Australia-based Mesoblast is focused on developing allogeneic regenerative medicine products through its proprietary mesenchymal lineage cells platform.
Mr. Ramakanth believes Mesoblast is an attractive investment because its platform has been validated by two commercial cellular therapy products: TEMCELL and Alofisel. They were approved in Japan in 2015 for the treatment of acute graft versus host disease, and in Europe, in 2018, for the treatment of perianal fistula, respectively.
In addition, he said the company has a mature product pipeline with seven product candidates targeting ten indications. “The start of a catalyst-rich period with one FDA approval, two Phase 3 clinical readouts, and new commercial partnerships are expected in the next 12-to-18 months,” he added.
Mesoblast shares have tumbled more than 35% since early November after the company released top-line results from a Phase 2 study of Revascor for the treatment of end-stage heart failure patients.

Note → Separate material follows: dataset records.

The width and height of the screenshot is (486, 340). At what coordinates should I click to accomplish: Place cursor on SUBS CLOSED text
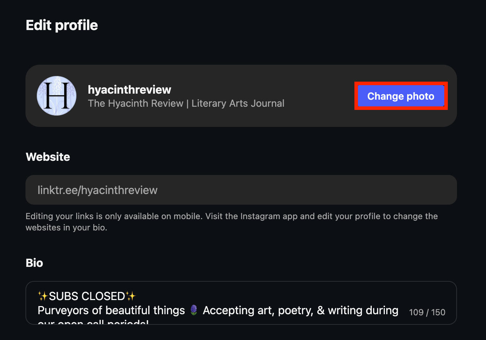[x=87, y=296]
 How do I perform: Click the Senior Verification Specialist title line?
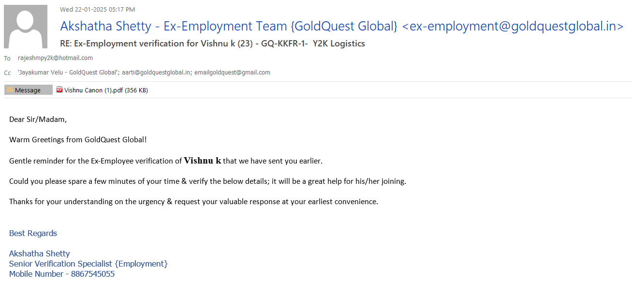88,264
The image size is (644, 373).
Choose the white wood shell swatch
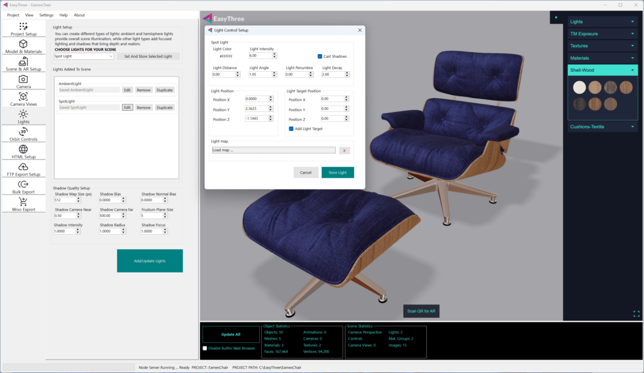click(579, 87)
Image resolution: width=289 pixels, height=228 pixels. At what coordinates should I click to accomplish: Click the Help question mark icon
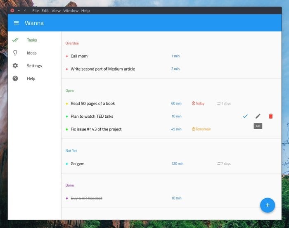click(x=15, y=78)
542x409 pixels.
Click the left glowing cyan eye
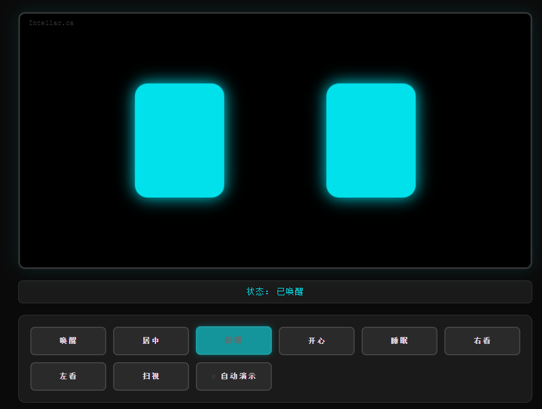pos(179,141)
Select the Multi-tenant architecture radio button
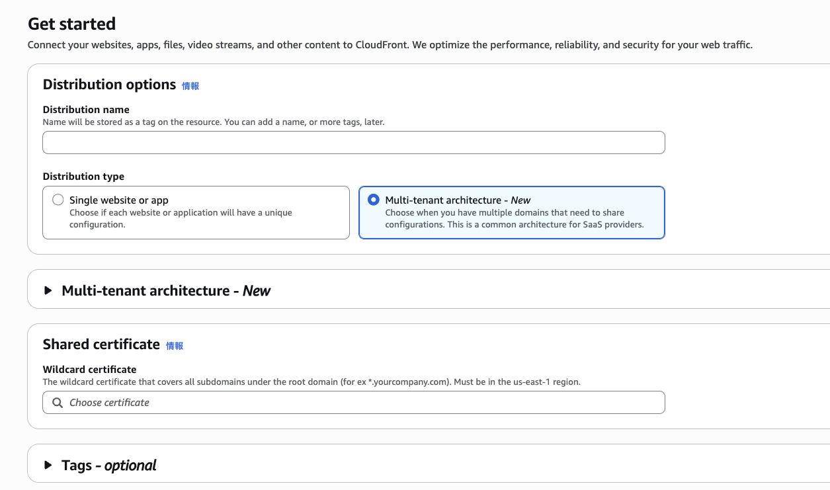Viewport: 830px width, 490px height. tap(374, 200)
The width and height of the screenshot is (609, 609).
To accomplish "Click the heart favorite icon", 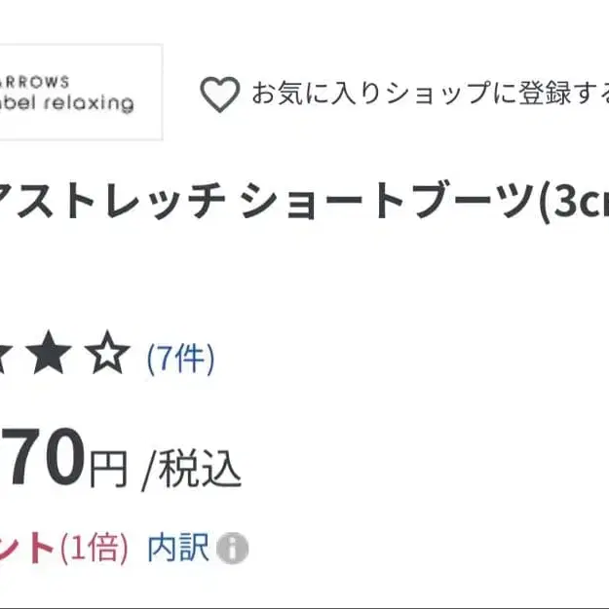I will pyautogui.click(x=219, y=95).
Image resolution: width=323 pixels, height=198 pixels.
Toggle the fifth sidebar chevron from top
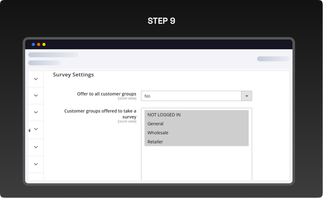tap(36, 147)
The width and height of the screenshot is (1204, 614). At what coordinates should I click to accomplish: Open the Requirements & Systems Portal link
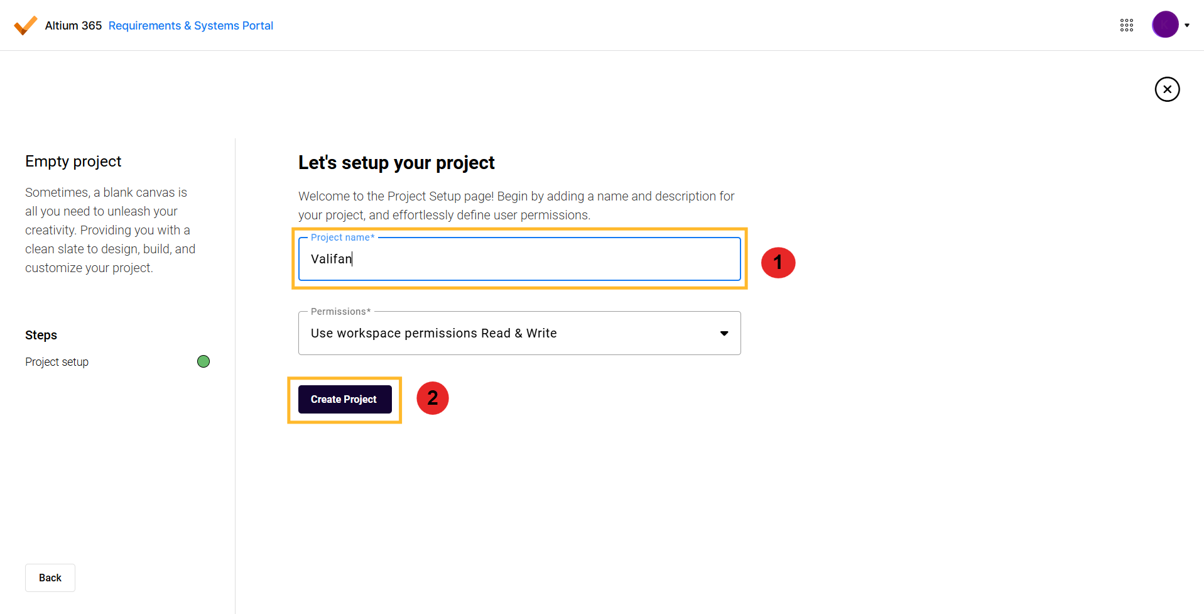190,26
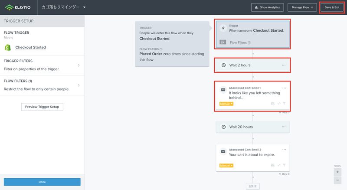
Task: Click the clock icon on Wait 20 hours
Action: (x=223, y=127)
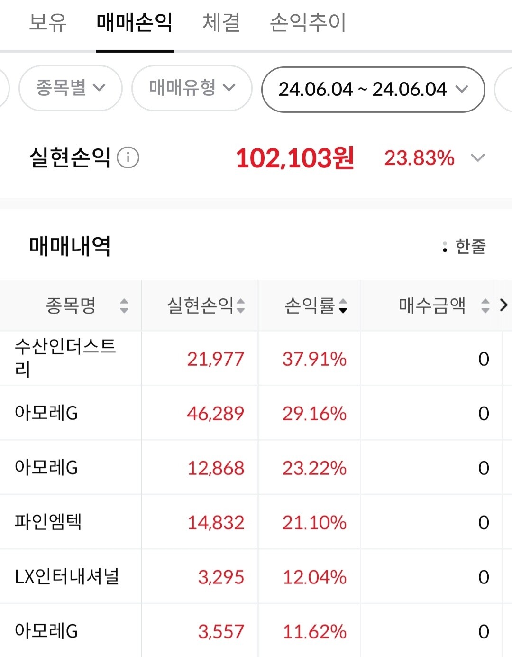
Task: Click the sort icon beside 실현손익 header
Action: [241, 307]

The study did not meet the primary study endpoint of temporary weaning from full left ventricular assist device support.
“While the less than optimal study results were disappointing, we believe the stock movement was an overreaction,” Mr. Ramakanth said. “We note that the treated group in this study did achieve a significant decline in gastrointestinal bleeding, which is the major cause of hospitalization in these patients and is a clinically meaningful endpoint.”
The company plans to meet with the FDA this year to gain clarity regarding the regulatory pathway for Revascor in this indication, he added.